Abstract

The nucleoside transport activity of human placental syncytiotrophoblast brush-border and basal membrane vesicles was compared. Adenosine and uridine were taken up into an osmotically active space. Adenosine was rapidly metabolized to inosine, metabolism was blocked by preincubating vesicles with 2'-deoxycoformycin, and subsequent adenosine uptake studies were performed in the presence of 2'-deoxycoformycin. Adenosine influx by brush-border membrane vesicles was fitted to a two-component system consisting of a saturable system with apparent Michaelis-Menten kinetics (apparent Km approx. 150 microM) and a linear component.
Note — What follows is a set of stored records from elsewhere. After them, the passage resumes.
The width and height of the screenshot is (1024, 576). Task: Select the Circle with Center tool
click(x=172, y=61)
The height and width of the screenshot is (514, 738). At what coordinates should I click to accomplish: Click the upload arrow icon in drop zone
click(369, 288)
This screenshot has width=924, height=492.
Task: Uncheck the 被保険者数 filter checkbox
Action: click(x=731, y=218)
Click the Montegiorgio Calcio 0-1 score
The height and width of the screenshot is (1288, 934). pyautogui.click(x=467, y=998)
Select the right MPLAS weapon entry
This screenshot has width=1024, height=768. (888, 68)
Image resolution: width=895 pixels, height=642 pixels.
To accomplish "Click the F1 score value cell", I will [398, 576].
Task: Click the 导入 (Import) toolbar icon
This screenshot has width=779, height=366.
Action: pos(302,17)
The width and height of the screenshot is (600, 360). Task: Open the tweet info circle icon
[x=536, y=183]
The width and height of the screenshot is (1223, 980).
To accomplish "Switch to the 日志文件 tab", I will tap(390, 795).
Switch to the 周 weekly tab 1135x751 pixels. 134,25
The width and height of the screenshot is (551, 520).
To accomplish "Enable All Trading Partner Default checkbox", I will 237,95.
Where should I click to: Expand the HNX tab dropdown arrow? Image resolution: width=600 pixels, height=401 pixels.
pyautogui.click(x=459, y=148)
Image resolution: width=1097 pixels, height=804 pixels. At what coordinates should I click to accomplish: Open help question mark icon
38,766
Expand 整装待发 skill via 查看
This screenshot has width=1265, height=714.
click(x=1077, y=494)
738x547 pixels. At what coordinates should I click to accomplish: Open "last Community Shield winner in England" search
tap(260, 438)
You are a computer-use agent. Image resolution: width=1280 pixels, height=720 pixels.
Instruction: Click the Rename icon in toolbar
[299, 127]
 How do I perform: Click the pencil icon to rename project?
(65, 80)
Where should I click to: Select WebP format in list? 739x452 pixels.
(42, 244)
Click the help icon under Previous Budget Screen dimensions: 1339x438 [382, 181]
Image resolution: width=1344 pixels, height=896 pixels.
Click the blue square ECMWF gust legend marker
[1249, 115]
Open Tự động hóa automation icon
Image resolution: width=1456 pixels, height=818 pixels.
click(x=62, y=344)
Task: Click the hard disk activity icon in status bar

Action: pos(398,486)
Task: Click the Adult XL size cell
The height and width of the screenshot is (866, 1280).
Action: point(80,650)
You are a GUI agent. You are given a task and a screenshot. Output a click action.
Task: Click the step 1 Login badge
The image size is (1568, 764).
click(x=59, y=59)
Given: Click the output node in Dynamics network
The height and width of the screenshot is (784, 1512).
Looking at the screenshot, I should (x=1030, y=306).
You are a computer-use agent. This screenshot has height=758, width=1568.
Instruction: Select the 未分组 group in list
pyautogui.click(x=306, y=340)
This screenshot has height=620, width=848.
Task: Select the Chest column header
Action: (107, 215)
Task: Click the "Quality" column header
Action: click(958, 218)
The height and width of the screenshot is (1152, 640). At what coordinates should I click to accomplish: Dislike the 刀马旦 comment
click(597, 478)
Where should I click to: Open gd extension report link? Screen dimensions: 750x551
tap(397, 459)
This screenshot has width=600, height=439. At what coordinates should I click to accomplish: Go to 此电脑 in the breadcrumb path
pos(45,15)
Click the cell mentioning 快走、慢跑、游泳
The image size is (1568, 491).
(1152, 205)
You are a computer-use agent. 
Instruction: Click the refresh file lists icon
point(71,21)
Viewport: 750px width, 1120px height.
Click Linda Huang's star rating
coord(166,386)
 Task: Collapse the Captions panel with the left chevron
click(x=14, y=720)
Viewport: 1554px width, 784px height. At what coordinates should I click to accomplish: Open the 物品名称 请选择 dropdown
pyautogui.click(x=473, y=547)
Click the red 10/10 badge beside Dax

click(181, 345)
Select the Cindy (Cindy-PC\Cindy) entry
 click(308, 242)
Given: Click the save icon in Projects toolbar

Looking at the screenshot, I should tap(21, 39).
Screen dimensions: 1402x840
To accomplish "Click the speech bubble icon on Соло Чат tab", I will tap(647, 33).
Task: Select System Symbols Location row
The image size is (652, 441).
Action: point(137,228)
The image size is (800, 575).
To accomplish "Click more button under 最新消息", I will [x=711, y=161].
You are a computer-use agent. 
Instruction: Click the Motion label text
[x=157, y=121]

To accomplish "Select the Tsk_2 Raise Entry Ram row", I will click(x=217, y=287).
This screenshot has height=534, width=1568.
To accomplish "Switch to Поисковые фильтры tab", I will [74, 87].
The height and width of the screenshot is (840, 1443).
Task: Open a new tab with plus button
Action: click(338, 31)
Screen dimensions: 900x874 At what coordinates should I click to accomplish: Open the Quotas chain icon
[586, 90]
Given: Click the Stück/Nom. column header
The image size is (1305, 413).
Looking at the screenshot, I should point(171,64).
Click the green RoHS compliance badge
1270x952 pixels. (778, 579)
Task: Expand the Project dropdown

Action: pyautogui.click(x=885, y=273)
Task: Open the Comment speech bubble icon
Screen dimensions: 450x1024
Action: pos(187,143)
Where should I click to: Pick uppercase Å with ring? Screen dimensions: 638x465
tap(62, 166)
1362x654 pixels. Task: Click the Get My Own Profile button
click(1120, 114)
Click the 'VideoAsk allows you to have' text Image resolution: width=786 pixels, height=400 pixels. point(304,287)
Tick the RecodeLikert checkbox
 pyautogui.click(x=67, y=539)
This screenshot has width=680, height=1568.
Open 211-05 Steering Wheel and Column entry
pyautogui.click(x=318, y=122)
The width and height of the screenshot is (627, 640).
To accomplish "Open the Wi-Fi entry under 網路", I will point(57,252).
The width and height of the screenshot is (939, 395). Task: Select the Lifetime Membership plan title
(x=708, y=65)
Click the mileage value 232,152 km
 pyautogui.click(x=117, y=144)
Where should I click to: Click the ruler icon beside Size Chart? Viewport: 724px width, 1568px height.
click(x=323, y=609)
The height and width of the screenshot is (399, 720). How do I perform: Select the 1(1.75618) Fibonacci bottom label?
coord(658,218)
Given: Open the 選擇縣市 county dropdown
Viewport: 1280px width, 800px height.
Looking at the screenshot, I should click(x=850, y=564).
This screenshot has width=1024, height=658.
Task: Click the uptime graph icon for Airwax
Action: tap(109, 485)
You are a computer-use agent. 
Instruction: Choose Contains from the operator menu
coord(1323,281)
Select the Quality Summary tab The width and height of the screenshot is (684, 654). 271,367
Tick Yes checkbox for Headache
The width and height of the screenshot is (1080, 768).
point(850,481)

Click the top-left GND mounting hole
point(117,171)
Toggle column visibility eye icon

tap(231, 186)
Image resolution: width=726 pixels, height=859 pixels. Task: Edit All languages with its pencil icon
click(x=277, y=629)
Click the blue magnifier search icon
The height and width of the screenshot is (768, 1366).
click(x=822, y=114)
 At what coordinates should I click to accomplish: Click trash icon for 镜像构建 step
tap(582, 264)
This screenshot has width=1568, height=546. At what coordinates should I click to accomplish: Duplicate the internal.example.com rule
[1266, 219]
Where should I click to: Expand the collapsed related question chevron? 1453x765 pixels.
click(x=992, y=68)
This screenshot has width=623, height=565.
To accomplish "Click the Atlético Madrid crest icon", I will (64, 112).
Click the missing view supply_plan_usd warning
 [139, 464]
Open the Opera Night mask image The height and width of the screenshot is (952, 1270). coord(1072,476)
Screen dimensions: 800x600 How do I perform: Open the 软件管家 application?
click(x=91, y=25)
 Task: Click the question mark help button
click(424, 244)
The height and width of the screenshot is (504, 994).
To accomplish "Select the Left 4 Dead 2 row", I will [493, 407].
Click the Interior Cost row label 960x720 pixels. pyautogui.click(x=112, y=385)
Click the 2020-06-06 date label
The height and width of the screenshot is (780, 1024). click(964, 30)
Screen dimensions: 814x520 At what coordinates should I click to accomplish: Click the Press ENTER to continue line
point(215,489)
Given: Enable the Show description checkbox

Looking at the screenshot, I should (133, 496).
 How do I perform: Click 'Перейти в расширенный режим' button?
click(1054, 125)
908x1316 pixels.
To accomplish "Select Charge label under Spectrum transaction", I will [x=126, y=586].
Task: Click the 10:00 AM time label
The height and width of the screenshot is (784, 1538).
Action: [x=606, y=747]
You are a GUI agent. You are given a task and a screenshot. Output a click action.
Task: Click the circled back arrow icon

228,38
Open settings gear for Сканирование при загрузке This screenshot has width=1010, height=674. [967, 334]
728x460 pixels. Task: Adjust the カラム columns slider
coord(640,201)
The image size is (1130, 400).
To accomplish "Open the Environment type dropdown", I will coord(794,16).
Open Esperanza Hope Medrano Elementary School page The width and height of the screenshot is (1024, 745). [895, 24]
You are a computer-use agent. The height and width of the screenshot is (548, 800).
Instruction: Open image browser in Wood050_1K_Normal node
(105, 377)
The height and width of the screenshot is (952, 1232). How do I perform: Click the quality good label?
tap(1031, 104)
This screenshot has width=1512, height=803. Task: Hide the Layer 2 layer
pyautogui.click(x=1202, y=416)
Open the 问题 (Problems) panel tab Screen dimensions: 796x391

Adenosine uptake by the saturable system was blocked by nitrobenzylthioinosine (NBMPR), dilazep, dipyridamole and other nucleosides. Inhibition by NBMPR was associated with high-affinity binding of NBMPR to the brush-border membrane vesicles (apparent Kd 0.98 +/- 0.21 nM). Binding of NBMPR to these sites was blocked by adenosine, inosine, uridine, thymidine, dilazep and dipyridamole, and the respective apparent Ki values were 0.23 +/- 0.012, 0.36 +/- 0.035, 0.78 +/- 0.1, 0.70 +/- 0.12 (mM), and 0.12 and 4.2 +/- 1.4 (nM). In contrast, adenosine influx by basal membrane vesicles was low (less than 10% of the rate observed with brush-border membrane vesicles under similar conditions), and hence no quantitative studies of adenosine uptake could be performed with these vesicles. Nevertheless, high-affinity NBMPR binding sites were demonstrated in basal membrane vesicles with similar properties to those in brush-border membrane vesicles (apparent Kd 1.05 +/- 0.13 nM and apparent Ki values for adenosine, inosine, uridine, thymidine, dilazep and dipyridamole of 0.14 +/- 0.045, 0.54 +/- 0.046, 1.26 +/- 0.20, 1.09 +/- 0.18 mM and 0.14 and 3.7 +/- 0.5 nM, respectively). Exposure of both membrane vesicles to UV light in the presence of [3H]NBMPR resulted in covalent labeling of a membrane protein(s) with a broad apparent Mr on SDS gel electropherograms of 77,000-45,000, similar to that previously reported for many other tissues, including human erythrocytes. We conclude that the maternal (brush-border) and fetal (basal) surfaces of the human placental syncytiotrophoblast possess broad-specificity, facilitated-diffusion, NBMPR-sensitive nucleoside transporters.